KREMOWA ZUPA Z PIECZONEJ DYNI I BURAKÓW Z ZIARNAMI KAKAOWCA
20:46:00
Listopad na blogu, wbrew chłodnej aurze, zaczyna się gorąco pikantną zupą krem. Dla mnie temperatury poniżej 10 stopni to sygnał do codziennych spotkań z kremowymi i delikatnymi w konsystencji, choć ostrymi w smaku zupami. Oczywiście nie gotujemy ich codziennie, ale przygotowujemy większą porcję na 2-3 dni, tak aby po powrocie do domu w krótkim czasie zasiąść do gorącego posiłku. W tym przepisie podane są składniki na 4 porcje, ale możecie je np. podwoić. Jesień i zima to bez wątpienia czas poszukiwań comfort food, jedzenia antidotum na brak światła i niskie temperatury. Do łask wraca też piekarnik i domowe słodycze, szykujcie się więc na powrót zdrowych i mniej zdrowych słodkości na bloga. I mam nadzieję, że po dłuższej przerwie uda się mi publikować przepisy i artykuły troszkę częściej. Chociaż z tymi moimi deklaracjami różnie bywa.
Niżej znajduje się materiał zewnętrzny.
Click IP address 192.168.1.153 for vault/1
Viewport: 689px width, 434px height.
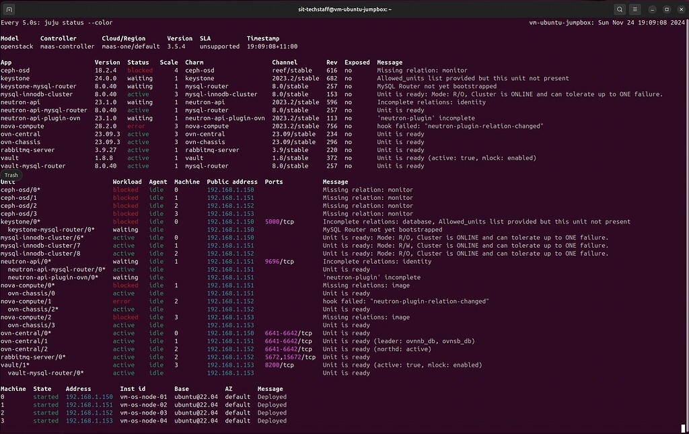pos(230,365)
Tę wersję zupy przygotowuję niezwykle często, ponieważ jest to ulubiony smak zupy moich dzieci. Jednocześnie zawsze mam nadzieję, że zawarty w niej zestaw naturalnych antybiotyków i substancji immunostymulujących z warzyw i przypraw pozwoli choć odrobinę zwiększyć szanse na uniknięcie sezonowych infekcji. Babcine i dalekowschodnie sposoby na infekcję towarzyszą mi od wielu lat, choć z różnym skutkiem, jeśli chodzi o unikanie sezonowych chorób.
No cóż, w tym sezonie wirusy za nic mają sobie moc roślin i nie poddają się działaniu medycyny naturalnej. Paskudne bestie, które nawet nie są organizmami żywymi, ale unikają wszelkich pułapek. Mogłabym postawić w tym momencie tezę, że badania na grupie pięciu osób wykazały, że dieta bogata w nie ma wpływu na odporność. Nie mamy jednak próby kontrolnej i nie wiemy czy bez dobrej diety infekcje nie byłyby częstsze, a przebieg cięższy. I tak domowe badania skazane są na porażkę, jak każde przeprowadzone na małej liczbie osób i bez odpowiedniej próby kontrolnej. Takie wolne żarty, nieśmieszne z wielu powodów, ale internet roi się od kuracji ziołowych wypróbowanych tylko i wyłącznie na sprzedającym, który doświadczył cudu ozdrowienia. I tu postawię kropkę, bo wchodzimy na grząski bagnisty teren medycyny alternatywnej. Wróćmy więc do kwestii bezpiecznych, czyli doskonałego smaku potrawy ;) A jeśli szukacie ciekawych informacji na temat wartości odżywczych wybranych składników to zapraszam Was na zeszłoroczny wpis o bohaterce sezony, czyli dyni - większą garść informacji znajdziecie pod TYM LINKIEM.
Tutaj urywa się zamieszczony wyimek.